Magazine publishers will no longer be penalized if their print advertisers are not able to reformat creative for digital editions before deadline, the Audit Bureau of Circulations announced yesterday.
Consumer magazines with replica editions still must have the same editorial content and photography, and all advertisers should be given the opportunity to be placed in tablet and online digi versions, explains Neal Lulofs, ABC’s SVP, communications and strategic planning.
‘But if they’re unable to get new formatted materials delivered on time, they just say ‘it’s not a priority for me right now,’ or even if they’ve got limited resources – maybe they’re doing their creative in-house – in a sense the publisher isn’t punished for not being able to deliver that for the advertiser,’ Lulofs tells MiC.
He adds this will ultimately smooth out the process for all sides, including the auditors who will no longer have to confirm that an advertiser left out of a digital issue has submitted an opt-out form. This was the requirement previously if digital editions were to be considered paid circulation and be credited toward rate base.
This means it may also be possible to substitute a print ad with a different brand, if such an opportunity arose from an advertiser who just wanted to be online. Under the previous model, advertisers could still enhance their creative with video or links, and this is still possible, confirms Lulofs.

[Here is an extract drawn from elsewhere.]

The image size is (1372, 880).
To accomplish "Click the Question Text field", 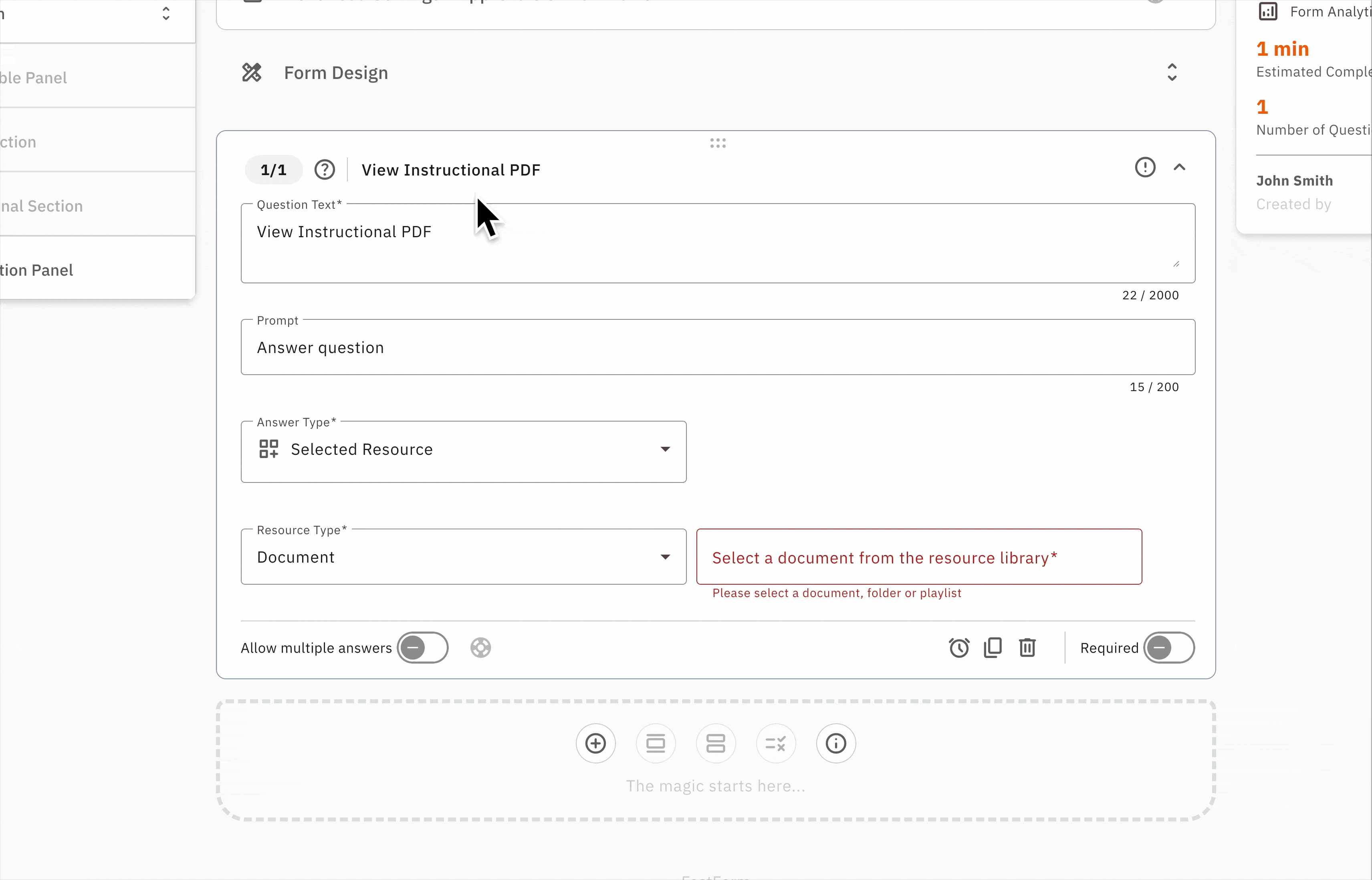I will pyautogui.click(x=718, y=243).
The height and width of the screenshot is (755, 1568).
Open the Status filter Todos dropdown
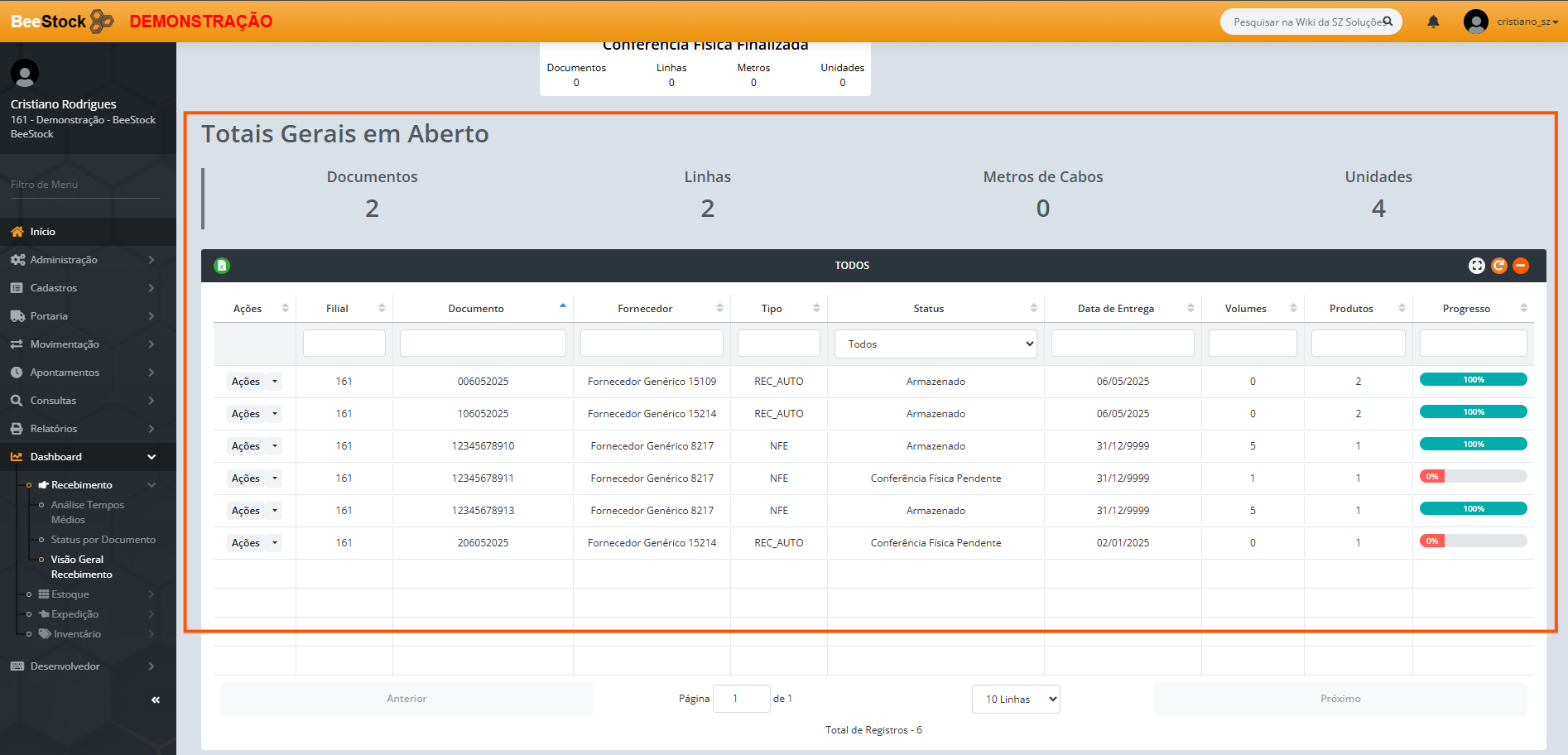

‘I think it’s more analogous to the print world, in essence, if you have an insertion order that says ‘we’d like to run an ad in the May issue’ but your agency doesn’t run the print materials in time, your ad simply doesn’t make it in the May issue,’ he says.
The ABC board is also working on refining some of its US newspaper rules for digital editions. For instance, a digital subscription offer without a definitive term can be considered paid for up to 30 days – after that it may be reported as ‘verified,’ provided the content is accessed at least monthly.
ABC expects to continue studying the paid, verified and smaller circ models adopted in the US before making recommendations to Canadian publications in July.